Steven Schveighoffer wrote:
"Don" wrote
Bill Baxter wrote:
On Tue, Jan 20, 2009 at 3:00 PM, Don <nos...@nospam.com> wrote:
Steven Schveighoffer wrote:
Let's not forget the licensing issues.  Tango is incompatible with some
developers license wise, as you must include attribution for Tango in any
derivative works (i.e. compiled binaries).
Are you sure? Where is that written down? I can't find that anywhere in the
Tango license.
Probably this:

6. Attribution Rights. You must retain, in the Source Code of any
Derivative Works that You create, all copyright, patent, or trademark
notices from the Source Code of the Original Work, as well as any
notices of licensing and any descriptive text identified therein as an
"Attribution Notice." You must cause the Source Code for any
Derivative Works that You create to carry a prominent Attribution
Notice reasonably calculated to inform recipients that You have
modified the Original Work.

I think it's just saying you can't remove stuff from the source code
that says who wrote it.  But it's got a thick legal accent that's a
little difficult to understand.
Yes, it explicitly states that it's source code-only requirement.
Perhaps the page should include an approximate explanation, to remove confusion

I'm not a lawyer, but I think that the artistic license requires source redistribution (I agree the license is difficult to comprehend), whereas the BSD style license requires attribution with binaries.

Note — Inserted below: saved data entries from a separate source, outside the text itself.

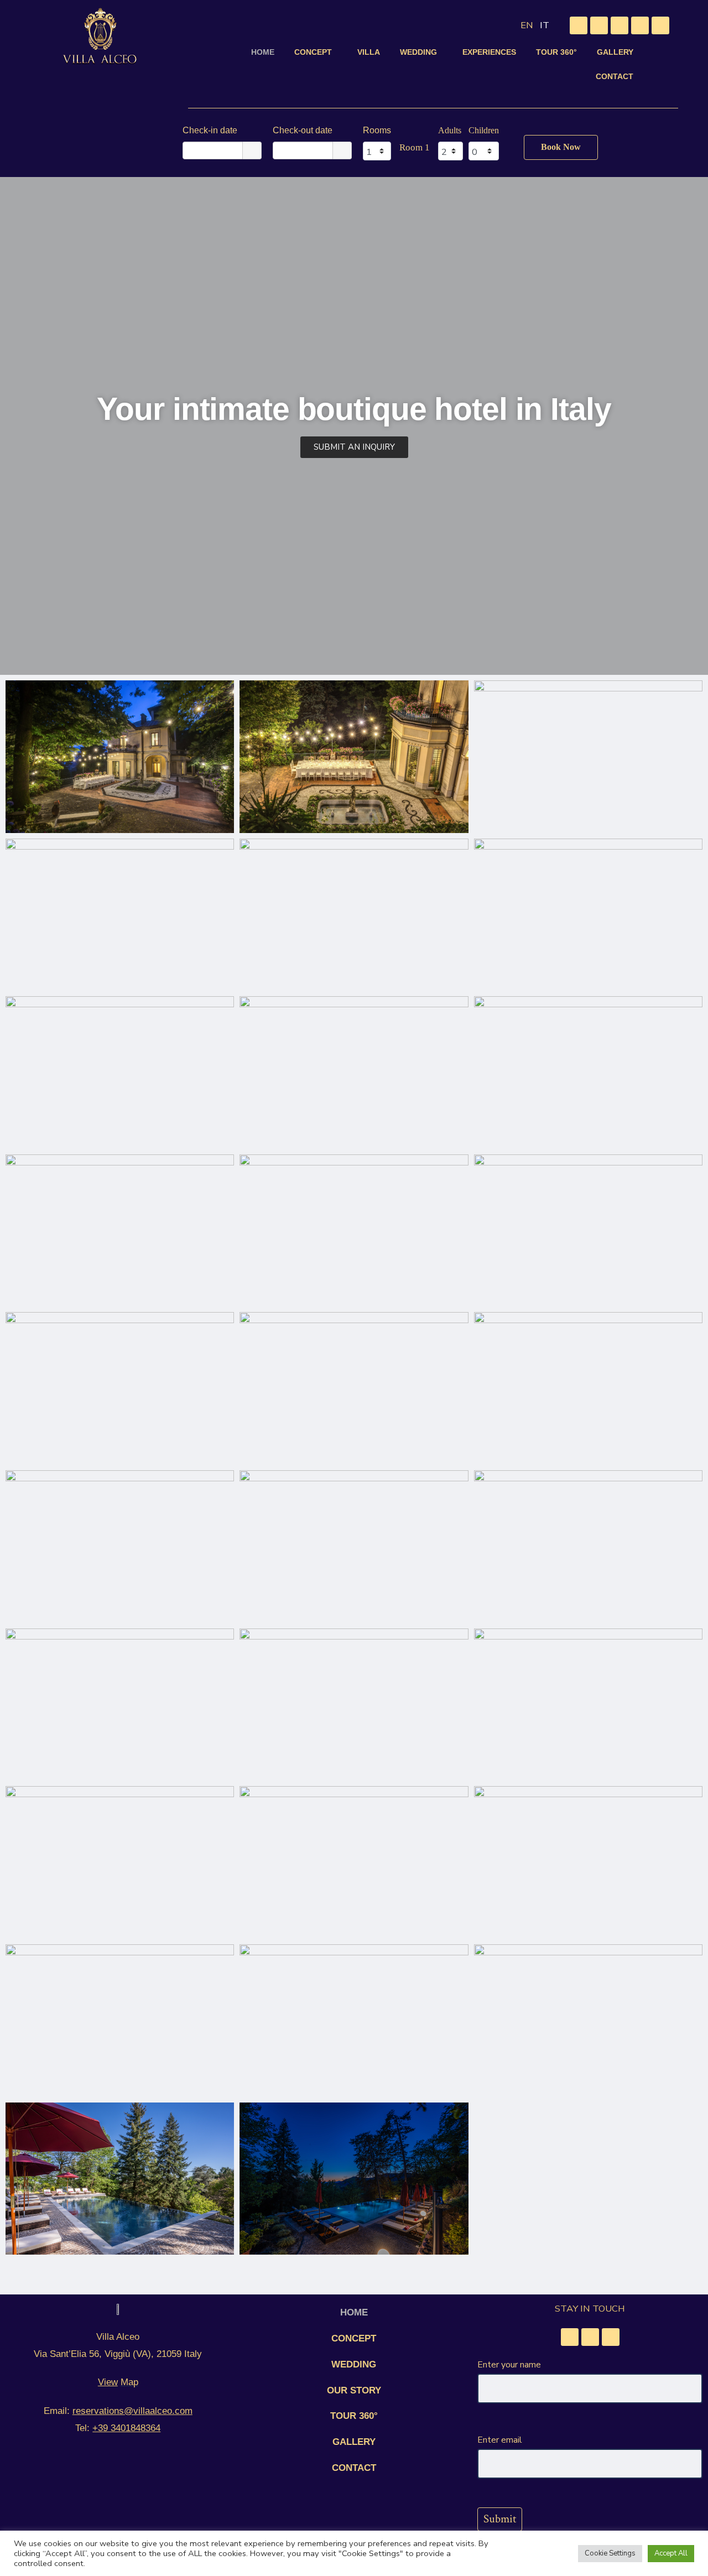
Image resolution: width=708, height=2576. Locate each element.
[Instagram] (619, 25)
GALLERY (615, 52)
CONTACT (614, 76)
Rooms (377, 130)
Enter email (499, 2440)
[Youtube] (640, 25)
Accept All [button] (671, 2553)
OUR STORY (354, 2390)
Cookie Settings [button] (610, 2553)
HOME (262, 52)
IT (544, 25)
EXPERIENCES (489, 52)
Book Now (561, 147)
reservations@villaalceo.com (132, 2411)
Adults (449, 130)
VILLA (368, 52)
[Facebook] (599, 25)
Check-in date (210, 130)
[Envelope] (660, 25)
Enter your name (509, 2365)
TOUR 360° (556, 52)
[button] (315, 52)
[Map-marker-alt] (578, 25)
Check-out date (302, 130)
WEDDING (418, 52)
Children (483, 130)
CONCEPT (313, 52)
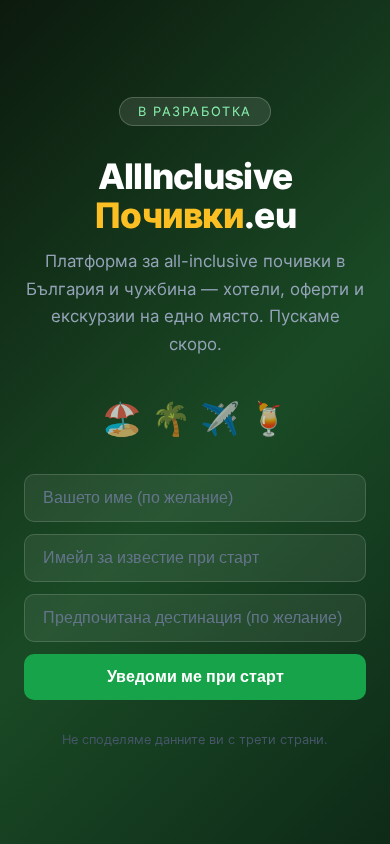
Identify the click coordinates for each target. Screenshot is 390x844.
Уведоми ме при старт (195, 676)
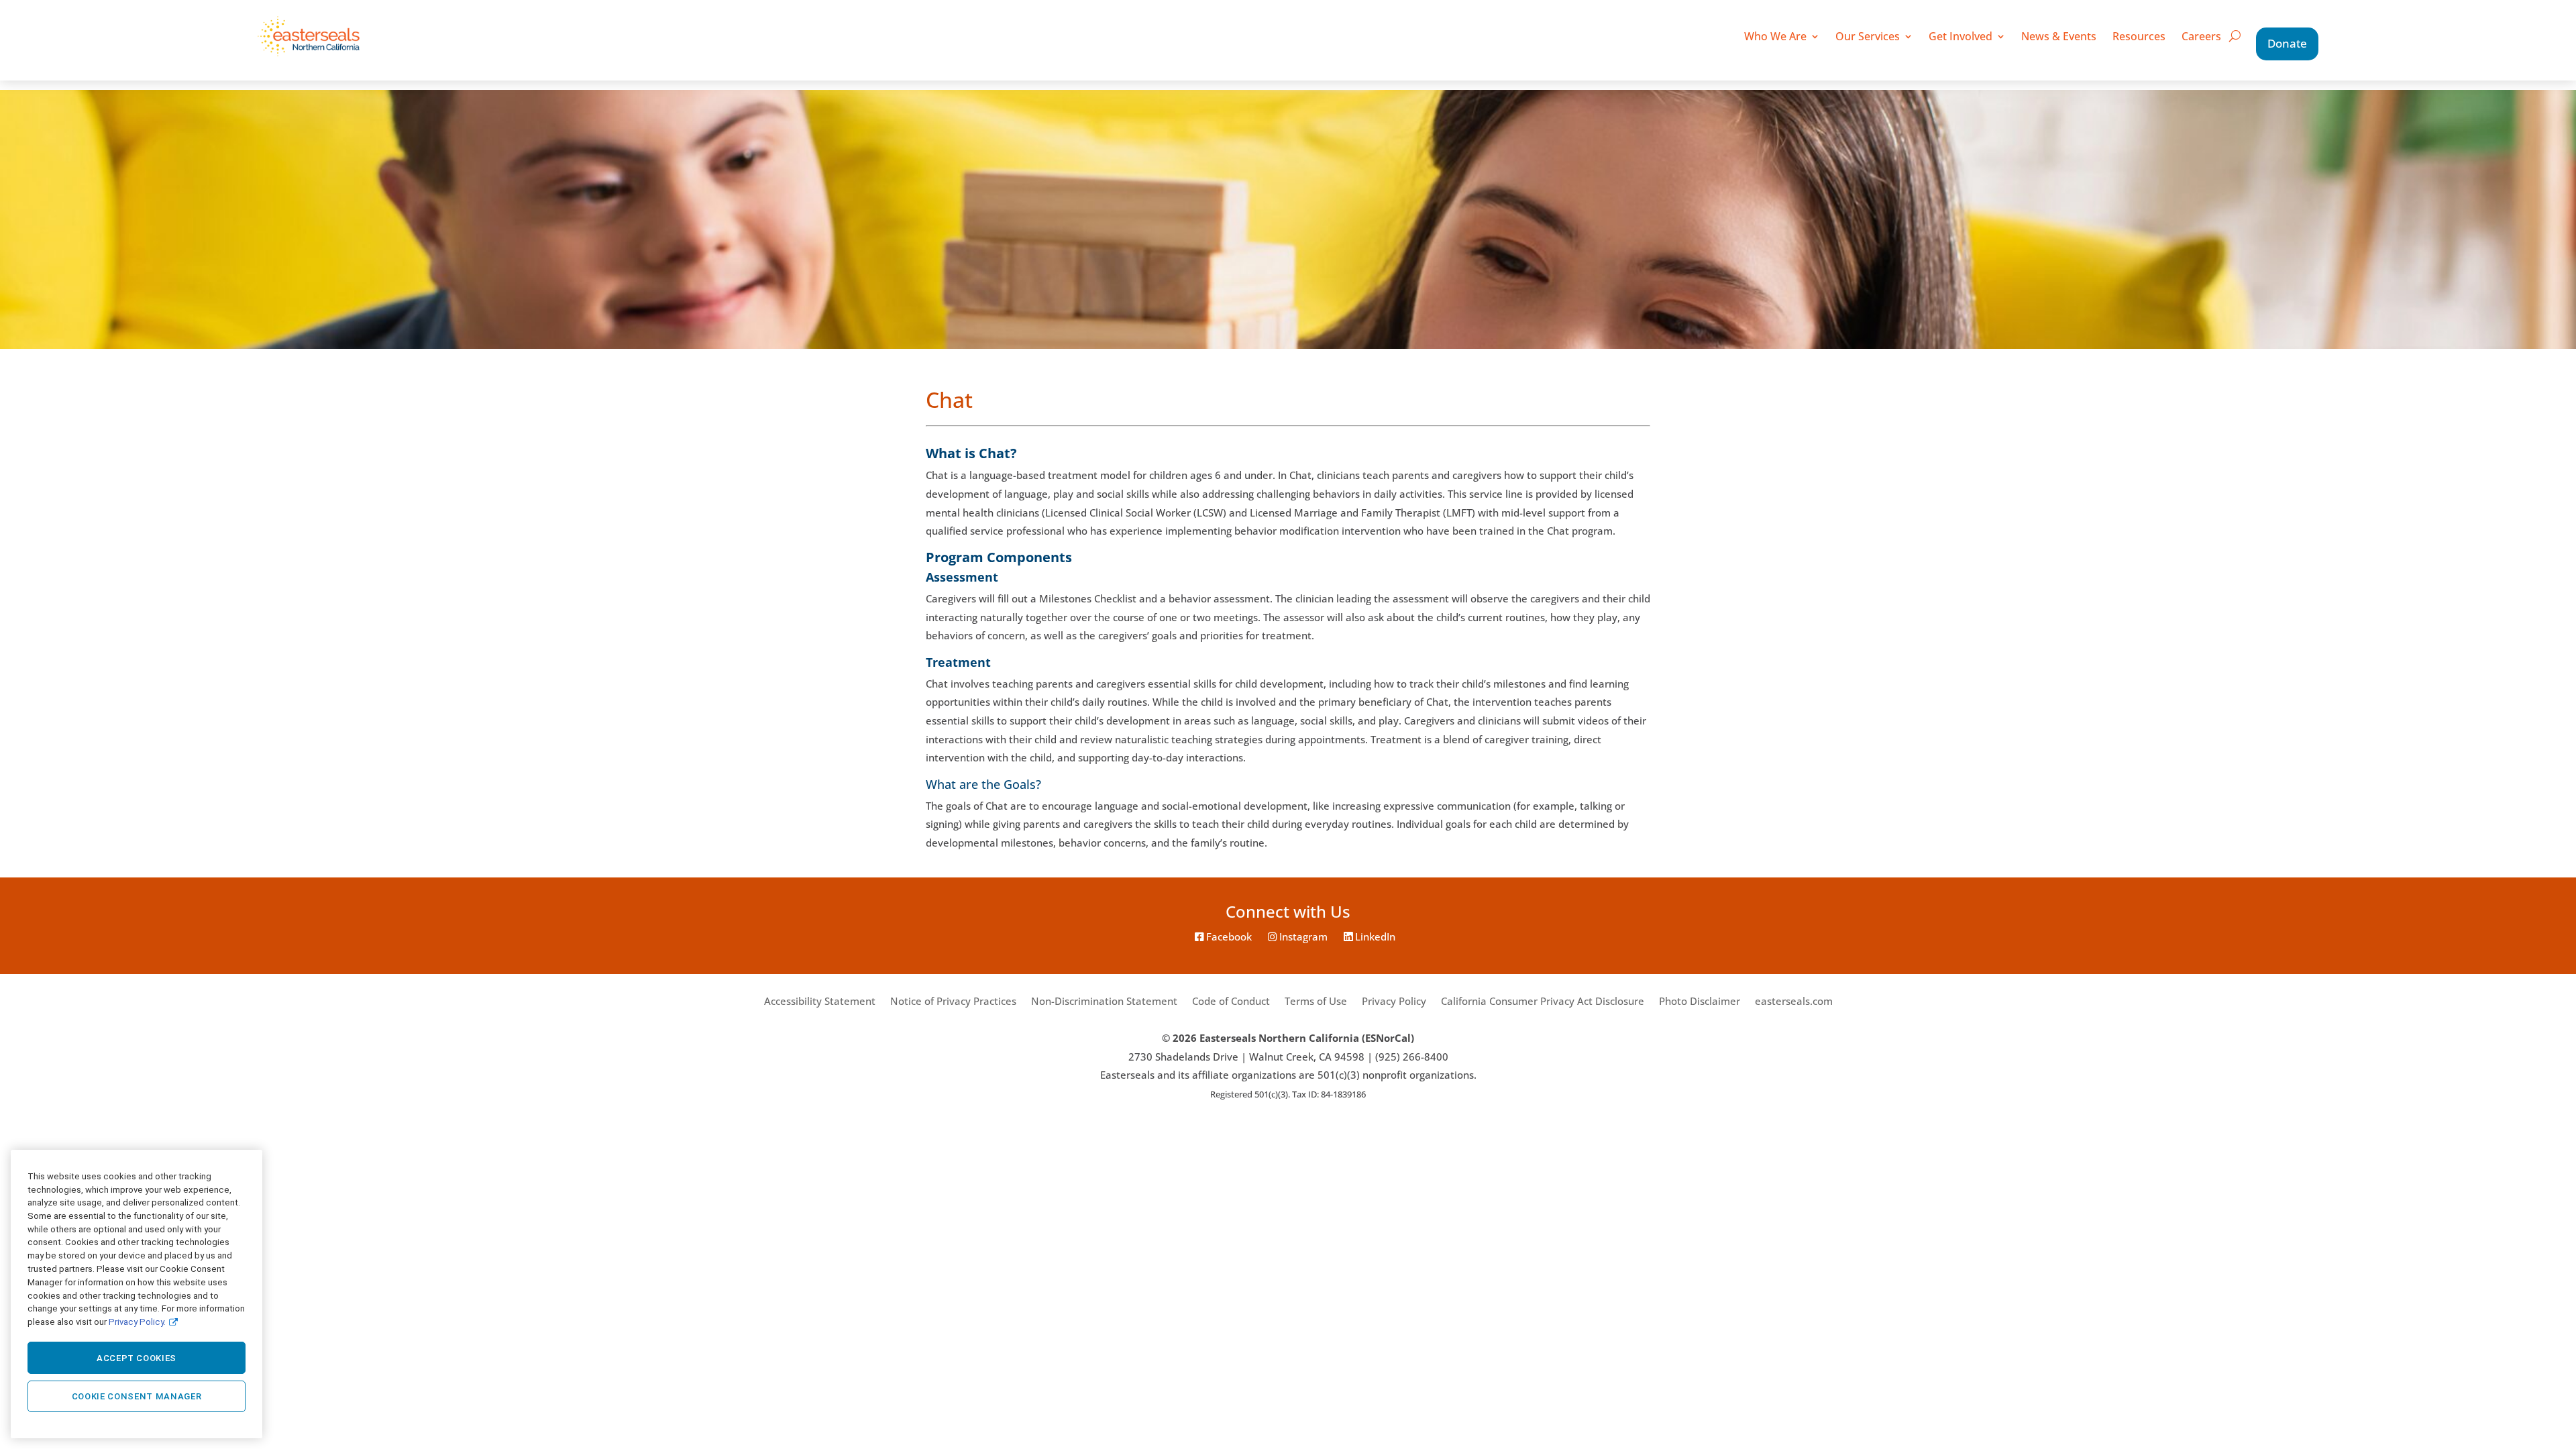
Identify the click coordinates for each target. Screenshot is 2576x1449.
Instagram (1302, 937)
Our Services (1867, 36)
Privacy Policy (1394, 1001)
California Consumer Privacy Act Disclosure (1542, 1001)
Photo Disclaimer (1699, 1001)
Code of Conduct (1231, 1001)
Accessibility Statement (819, 1001)
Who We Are (1775, 36)
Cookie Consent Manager (136, 1396)
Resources (2138, 36)
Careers (2201, 36)
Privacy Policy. (137, 1321)
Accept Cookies (136, 1358)
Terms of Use (1316, 1001)
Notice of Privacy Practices (953, 1001)
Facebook (1227, 937)
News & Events (2058, 36)
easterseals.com (1794, 1001)
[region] (136, 1294)
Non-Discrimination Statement (1104, 1001)
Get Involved (1960, 36)
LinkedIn (1373, 937)
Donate (2287, 43)
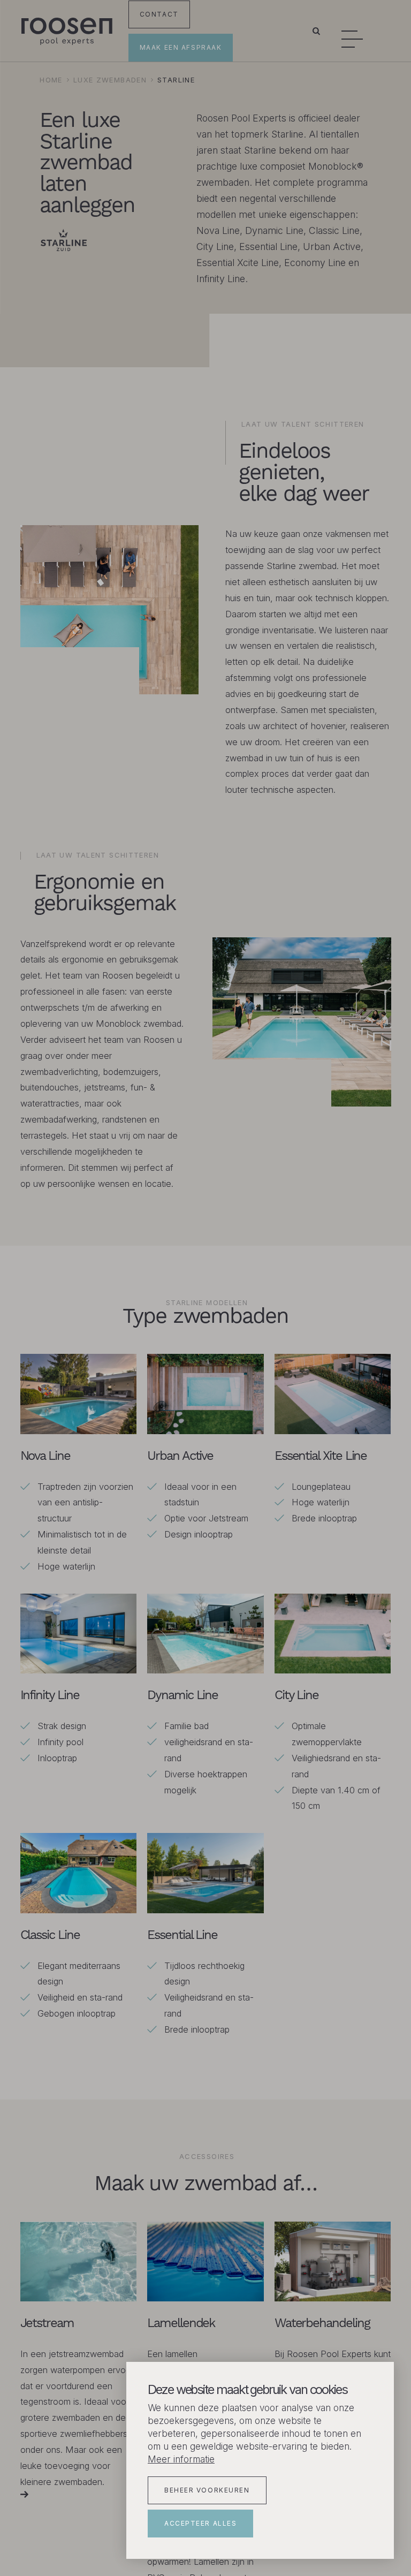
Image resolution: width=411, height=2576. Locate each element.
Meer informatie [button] (181, 2459)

So either way, you must provide attribution. Some companies may frown upon that, especially when we're talking about a standard library.

I've read the BSD license very carefully and I think it only requires attribution with binary distributions of the library, not apps written with the library. If I'm wrong I'd love to know, because druntime is currently BSD licensed (something I've been meaning to reconsider).